Further muddying the waters of the whole situation is the fact that both states already have laws on the books that are designed to combat cheating in sports wagering situations. In Kansas, State Statute 21-6507 makes it illegal to “confer, or offering or agreeing to confer” any kind of benefit to a participant or official in a sporting event for the purpose of getting that player not to give their best efforts in a contest, and guilty parties can face felony charges. It’s pretty much the same story in Connecticut, where attempting to fix a sporting event – that is, trying to prevent a “publically exhibited sporting event” from being conducted in accordance with the rules - is a felony offense.

So what gives - why did the state legislators of Kansas and Connecticut decide to run with proposed sports legalization bills that do practically the same thing? The answer, of course, is that the proposed bills in question give the power to the individual sports leagues themselves the same authority that was once the province of federal prosecutors only. It’s clear that these provisions in the Kansas and Connecticut regulatory bills are carrots being dangled to entice the sports leagues to get on board with a program that focuses more on the state’s need for funding than on the league’s desire to extract rents and royalties for “use” of their product by sportsbook operators.
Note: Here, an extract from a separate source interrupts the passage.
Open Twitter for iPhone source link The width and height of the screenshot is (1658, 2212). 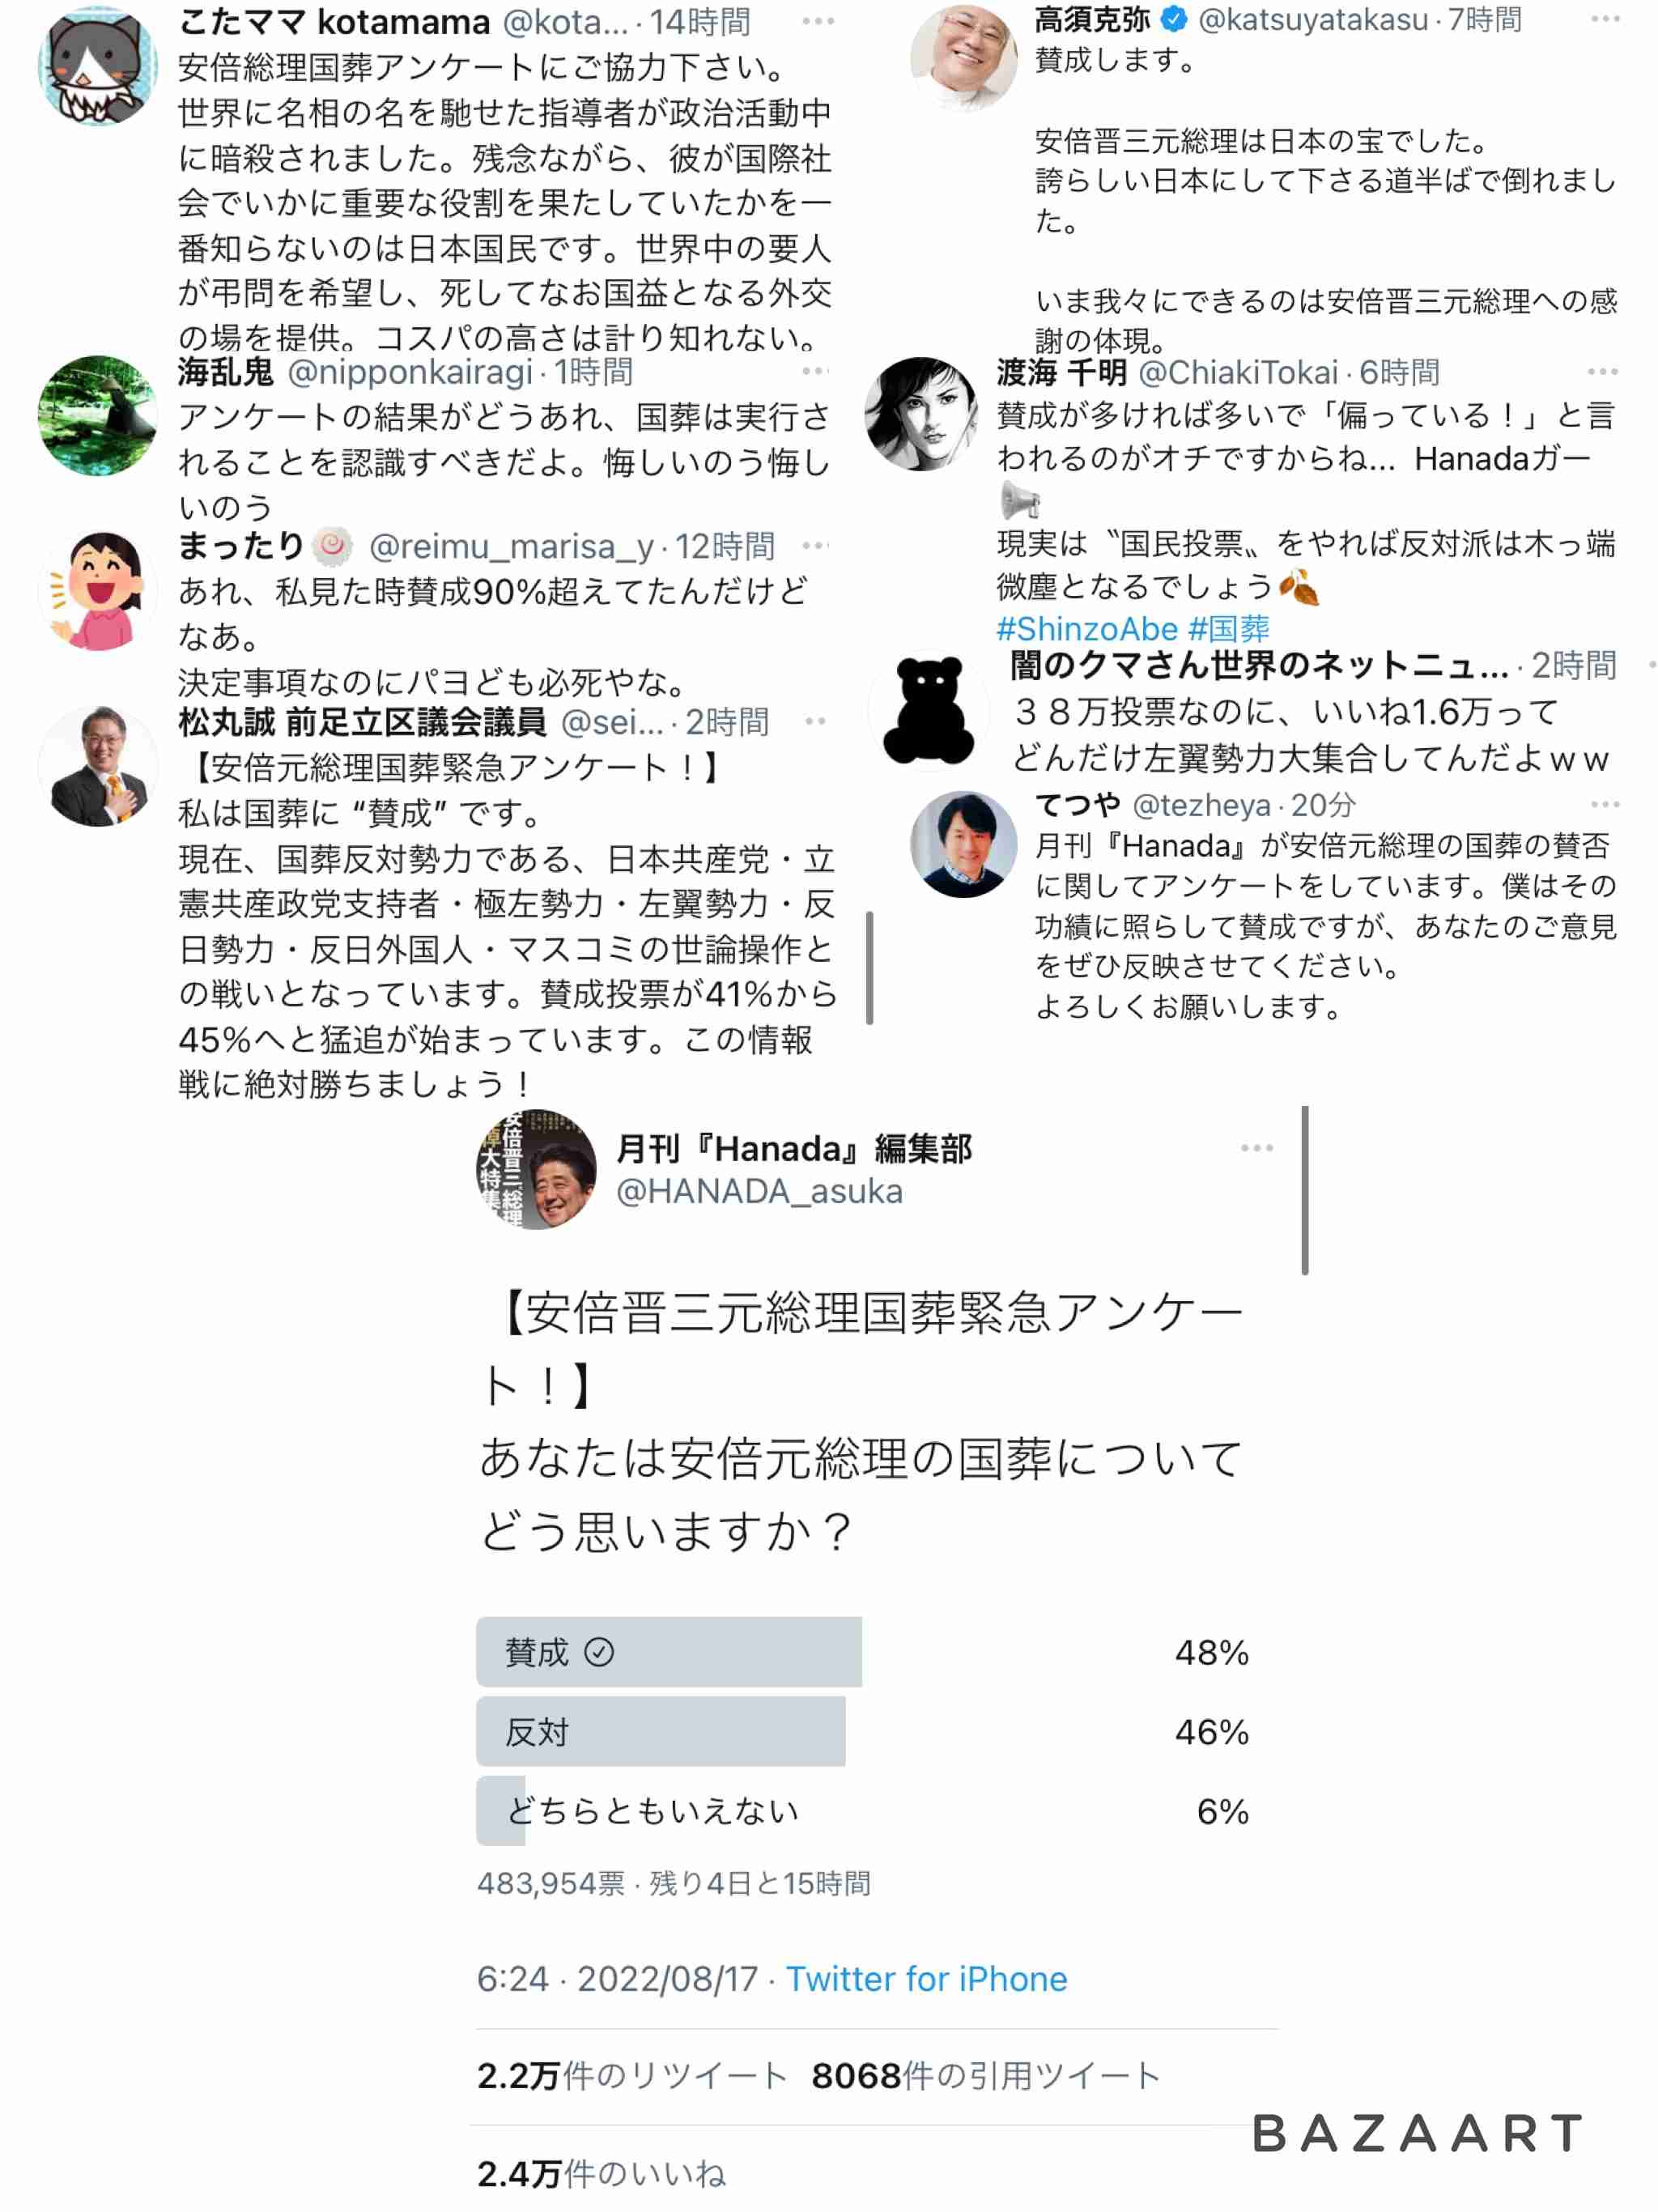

At any rate, the last time anybody at the federal level raised proverbial eyebrow in a similar situation was when PASPA, which enjoyed the overwhelming support of the NBA, MLB, NFL and NHL as well as the NCAA, gave the leagues the ability to enforce its provisions separate from any government authority to do the same. Whether or not PASPA will be struck down by the Supreme Court or repealed by the Congress is a different matter, but it is probably not a wise move on the part of the states to repeat some of the mistakes of that much maligned law just to get the support of the leagues. No matter if PASPA remains the law of the land, if these individual state bills we’ve been discussing pass or don’t pass – none of that matters as far as the leagues’ bottom lines, as fans will still line up by the droves to bet on sports in sports betting states.